En réalité, l'évangélisme actuel est une véritable entrave à l'évangélisation et à l'avancement de l'Évangile lui-même. Il n'est donc pas étonnant que le nombre d'ex-évangéliques, de post-évangéliques et d'évangéliques mécontents croisse de jour en jour, surtout parmi la jeune génération.
Devons-nous donc abandonner le terme ? En aucun cas. Les mots secondaires devraient être écartés lorsqu'ils changent de sens au fil du temps, mais les mots essentiels devraient être rétablis, et on devrait leur rendre leur puissance et leur fraîcheur d'origine — et faire cela avec le mot évangélique reviendra à rendre au terme lui-même son vrai sens.

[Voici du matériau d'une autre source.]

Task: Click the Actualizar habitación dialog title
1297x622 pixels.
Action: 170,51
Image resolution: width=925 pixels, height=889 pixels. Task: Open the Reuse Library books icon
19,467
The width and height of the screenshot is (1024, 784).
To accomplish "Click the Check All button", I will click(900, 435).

Que signifie être évangélique ? Tout simplement nous définir nous-mêmes et définir notre vie d'après les priorités de la bonne nouvelle (l'Évangile) de Jésus-Christ.
Il va sans dire que cela doit être expliqué avec plus de précision et, plus important, vécu plus clairement.

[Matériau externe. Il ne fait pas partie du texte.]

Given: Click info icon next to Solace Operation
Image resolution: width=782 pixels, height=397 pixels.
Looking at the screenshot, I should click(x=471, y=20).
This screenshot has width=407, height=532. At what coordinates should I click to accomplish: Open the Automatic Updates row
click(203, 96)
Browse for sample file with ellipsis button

Premièrement, être évangélique n'a rien à voir avec les identifications culturelles et politiques. Ce n'est ni le parti républicain, ni le parti démocrate en prière. Toutes ces étiquettes et toutes ces marques dévalorisantes vont et viennent, mais être évangélique, c'est se soumettre à Jésus-Christ, ce qui transcende tous les autres engagements de la vie.
Deuxièmement, être évangélique n'est pas synonyme d'être fondamentaliste. Sans aucun doute, la remarque courante selon laquelle « un fondamentaliste est un évangélique qui a du cran » n'est pas dénuée de fondement. Mais alors que le fondamentalisme est essentiellement une réaction moderne au monde contemporain, l'évangélisme est aussi ancien que la première réaction face à l'Évangile lui-même.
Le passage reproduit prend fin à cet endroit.